Note: This story is part of the Deseret News sports team’s Flashback Friday series, which revisits memorable moments involving Utah teams.
Notre Dame is synonymous with college football — the pageantry of the game comes full circle in the Fighting Irish’s home of South Bend, Indiana.
The school claims 11 national championships in the sport, and a decade ago, Notre Dame nearly added another trophy to its case.
The Fighting Irish’s national title chase in 2012 — which came up short, as they lost to Alabama in the national championship game — was a side story in a new Netflix documentary, released earlier this week, that revisits the Manti Te’o catfishing saga.
Te’o, a member of The Church of Jesus Christ of Latter-day Saints who visited BYU during his recruiting process, was a star linebacker for the Irish for four years, and in 2012, he finished second in the Heisman Trophy voting.
That year, he helped Notre Dame go undefeated during the regular season, setting up the title-game showdown with Alabama.
BYU was one of several teams who had a chance to derail that 2012 season — there’s even a brief clip in the Netflix documentary of the Cougars playing the Fighting Irish in mid-October that year — but Te’o and Notre Dame found a way to keep their winning streak alive.
How close were the Cougars to springing the upset?
BYU lost to Notre Dame 17-14 in a midyear matchup, and the Cougars led for over 23 minutes in that game.
The fact it was a close contest wasn’t uncommon: Notre Dame had already won three games that year by single digits and had to beat Pittsburgh two weeks later in triple overtime.
BYU, meanwhile, entered the game with three losses, two of which came by a total of four points in falling to Utah and Boise State.

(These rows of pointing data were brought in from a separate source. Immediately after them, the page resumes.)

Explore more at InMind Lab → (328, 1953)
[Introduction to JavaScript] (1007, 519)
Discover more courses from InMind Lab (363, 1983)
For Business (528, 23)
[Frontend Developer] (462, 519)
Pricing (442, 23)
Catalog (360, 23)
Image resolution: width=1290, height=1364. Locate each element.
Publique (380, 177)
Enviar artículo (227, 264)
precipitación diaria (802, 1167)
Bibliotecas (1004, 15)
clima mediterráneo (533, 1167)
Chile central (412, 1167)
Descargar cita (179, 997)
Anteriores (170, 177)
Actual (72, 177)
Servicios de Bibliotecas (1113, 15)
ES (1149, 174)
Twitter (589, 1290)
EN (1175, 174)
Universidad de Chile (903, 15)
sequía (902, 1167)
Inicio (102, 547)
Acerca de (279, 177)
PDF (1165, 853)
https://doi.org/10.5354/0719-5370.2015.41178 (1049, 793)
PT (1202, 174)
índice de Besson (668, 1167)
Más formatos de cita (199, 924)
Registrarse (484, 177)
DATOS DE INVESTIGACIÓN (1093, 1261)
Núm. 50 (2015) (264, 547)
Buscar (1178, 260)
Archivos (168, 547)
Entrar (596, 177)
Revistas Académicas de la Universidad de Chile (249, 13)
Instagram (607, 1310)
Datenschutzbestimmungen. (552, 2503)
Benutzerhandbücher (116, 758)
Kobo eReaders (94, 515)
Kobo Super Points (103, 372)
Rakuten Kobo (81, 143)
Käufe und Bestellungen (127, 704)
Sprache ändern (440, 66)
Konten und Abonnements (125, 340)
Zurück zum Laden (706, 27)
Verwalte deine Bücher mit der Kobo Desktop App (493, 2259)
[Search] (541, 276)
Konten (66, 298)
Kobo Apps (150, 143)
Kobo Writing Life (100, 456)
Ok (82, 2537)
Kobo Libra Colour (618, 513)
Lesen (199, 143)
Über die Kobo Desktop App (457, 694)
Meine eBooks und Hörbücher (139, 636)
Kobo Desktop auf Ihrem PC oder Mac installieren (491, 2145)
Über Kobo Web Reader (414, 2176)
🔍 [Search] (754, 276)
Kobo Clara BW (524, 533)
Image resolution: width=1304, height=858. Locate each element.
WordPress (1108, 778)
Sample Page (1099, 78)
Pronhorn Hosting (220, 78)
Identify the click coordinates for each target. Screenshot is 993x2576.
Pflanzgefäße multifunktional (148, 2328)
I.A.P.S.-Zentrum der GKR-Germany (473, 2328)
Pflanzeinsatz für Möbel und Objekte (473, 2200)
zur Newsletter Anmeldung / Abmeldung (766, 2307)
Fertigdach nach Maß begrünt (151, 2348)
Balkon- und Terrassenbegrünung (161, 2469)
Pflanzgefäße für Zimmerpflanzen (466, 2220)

Four of the Cougars’ five losses that year were by six points or fewer.
Te’o had a big game, finishing with 10 tackles, a half sack and an interception on the Cougars’ first drive.
BYU took the lead, though, by breaking Notre Dame’s streak of 17 straight quarters of not allowing its opponent to score an offensive touchdown.
The Cougars scored two touchdowns just over two minutes apart in the second quarter — both on short TD receptions, the second set up by a Kyle Van Noy interception — and BYU led 14-7 at the half.
“They scored two touchdowns against us,” Te’o said in a Deseret News story recapping the game. “It made us mad.”
Both teams had failed scoring opportunities — Notre Dame missed two field goals and BYU missed one, though the Cougars’ miss was particularly damaging. BYU had a chance to build a two-score lead in the third quarter but came up emptyhanded on a third-quarter drive deep into Notre Dame territory.
The Fighting Irish, who scored the game’s first touchdown late in the first quarter, eventually regained the lead, using a short field goal and a TD run with just under 13 minutes to play to go back in front, 17-14.
On BYU’s ensuing drive after Notre Dame went up three, the Cougars drove into Fighting Irish territory, but quarterback Riley Nelson misfired on a pass to a wide open Cody Hoffman on a drive that ultimately ended in a punt.
“Here we are, playing against top 10 teams and we’re with them in the fourth quarter and we just can’t seem to close. That’s way worse than getting blown out,” Nelson said postgame.
It was the Cougars’ last solid chance to earn the win, as Notre Dame drained nearly the rest of the clock on a nine-play drive that ate up almost six minutes of the time.
BYU was normally stout against the run that season — the Cougars finished the year No. 2 nationally in rush defense — but gave up 270 yards on the ground to the Fighting Irish.
Theo Riddick ran for a career-best 143 yards and teammate Cierre Wood added 114 yards, while George Atkinson III scored the go-ahead touchdown. Riddick broke off runs of 55 and 19 yards on the Fighting Irish’s two second-half scoring drives.
For BYU, the effort was close, but not enough to snap the streak for Te’o and Notre Dame.
“We had a great chance — a number of chances — to pull off an upset,” then-BYU coach Bronco Mendenhall said. “But ultimately we didn’t make a critical play here or there right down the stretch to win the game.”
Fast forward 10 years, and the two teams are meeting again this season, this time in a neutral-site game on Oct. 8. The Fighting Irish enter the year as a top 5 program, while BYU has high expectations, as well, coming off two straight double-digit win seasons.
Can the Cougars spring the upset this time?